Mais, peu à peu, le making of s'est hissé sur le devant de la scène. En 2005, avec «Behind the Scenes» diffusé à l'occasion de la campagne de publicité «Balls» réalisée par l'agence Fallon, Sony frappe un grand coup. Les coulisses de l'effet spectaculaire des 250 000 balles multicolores dévalant les rues de San Francisco passionnent le grand public. Autre accélérateur: les plates-formes de vidéos sur Internet (You Tube ou Vimeo) et les réseaux sociaux comme Facebook. Depuis leur apparition, les marques ont, de fait, des lieux de diffusion publique tout trouvés.
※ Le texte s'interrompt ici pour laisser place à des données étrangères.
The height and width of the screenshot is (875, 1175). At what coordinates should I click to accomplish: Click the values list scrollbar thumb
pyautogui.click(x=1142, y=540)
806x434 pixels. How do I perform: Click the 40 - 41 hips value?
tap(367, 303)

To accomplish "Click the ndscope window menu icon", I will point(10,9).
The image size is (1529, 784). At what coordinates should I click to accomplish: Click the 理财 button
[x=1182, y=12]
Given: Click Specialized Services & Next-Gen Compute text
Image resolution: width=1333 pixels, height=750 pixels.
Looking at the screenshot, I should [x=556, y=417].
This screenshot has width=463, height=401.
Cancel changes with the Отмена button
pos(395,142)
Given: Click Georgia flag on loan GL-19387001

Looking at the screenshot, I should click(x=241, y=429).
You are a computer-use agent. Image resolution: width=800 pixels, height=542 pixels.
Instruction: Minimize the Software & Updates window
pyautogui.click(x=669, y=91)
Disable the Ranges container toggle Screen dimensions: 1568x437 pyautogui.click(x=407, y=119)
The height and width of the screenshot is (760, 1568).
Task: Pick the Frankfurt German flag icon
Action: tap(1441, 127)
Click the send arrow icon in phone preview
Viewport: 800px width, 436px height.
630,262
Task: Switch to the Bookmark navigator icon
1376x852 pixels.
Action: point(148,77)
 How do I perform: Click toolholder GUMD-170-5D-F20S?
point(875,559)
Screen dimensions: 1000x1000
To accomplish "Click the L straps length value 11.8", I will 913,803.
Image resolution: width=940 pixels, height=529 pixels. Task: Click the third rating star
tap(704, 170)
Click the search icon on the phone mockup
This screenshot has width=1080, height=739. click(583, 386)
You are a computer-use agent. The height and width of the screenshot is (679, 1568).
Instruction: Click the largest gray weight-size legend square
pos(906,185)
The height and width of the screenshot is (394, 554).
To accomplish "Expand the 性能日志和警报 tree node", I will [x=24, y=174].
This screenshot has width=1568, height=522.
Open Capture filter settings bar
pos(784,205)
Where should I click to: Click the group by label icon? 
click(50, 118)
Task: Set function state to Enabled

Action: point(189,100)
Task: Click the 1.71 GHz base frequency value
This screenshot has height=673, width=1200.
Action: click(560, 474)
Mais cette «publicité dans la publicité» a presque grandi trop vite et sa diffusion publique pose désormais des questions de droits à l'image. Ainsi, celui réalisé par DDB Paris pour Lipton Ice Tea avec Hugh Jackman n'a pu être diffusé ailleurs que sur le site de l'annonceur. Et ce, en raison des droits à l'image non négociables de l'acteur australien. Une frustration que les agences espèrent combler en négociant plus en amont ces questions juridiques. Une étape incontournable, car ces productions «bonus» ne risquent pas de faiblir. «En effet, le making of répond pleinement à l'orientation "entertainment" prise par la publicité», estime Guillaume Cossou. D'ailleurs, il n'est pas seulement réservé aux films bardés d'effets spéciaux. «Dans un spot-comédie comme celui de Cetelem, il peut s'avérer très intéressant pour montrer les scènes de tournage écartées au montage», souligne Maxime Boiron, chef de la production TV au sein de l'agence TBWA Paris.
Faire la pub de la pub
Dans ce contexte, pourquoi cantonner l'exploitation aux seuls espaces numériques? Chez TBWA Paris, le making of réalisé pour le spot «Artistic Paintball» de Nissan Qashqai a ainsi été diffusé à la télévision italienne. Et Orange a diffusé début novembre à la télévision le spot de sa nouvelle campagne et son making of dans un même écran publicitaire. «Cela a autant servi de communication externe qu'interne, comme une forme de remerciement aux salariés participants», rapportent les deux directeurs de création de Publicis Conseil, Fabrice Delacourt et Olivier Desmettre.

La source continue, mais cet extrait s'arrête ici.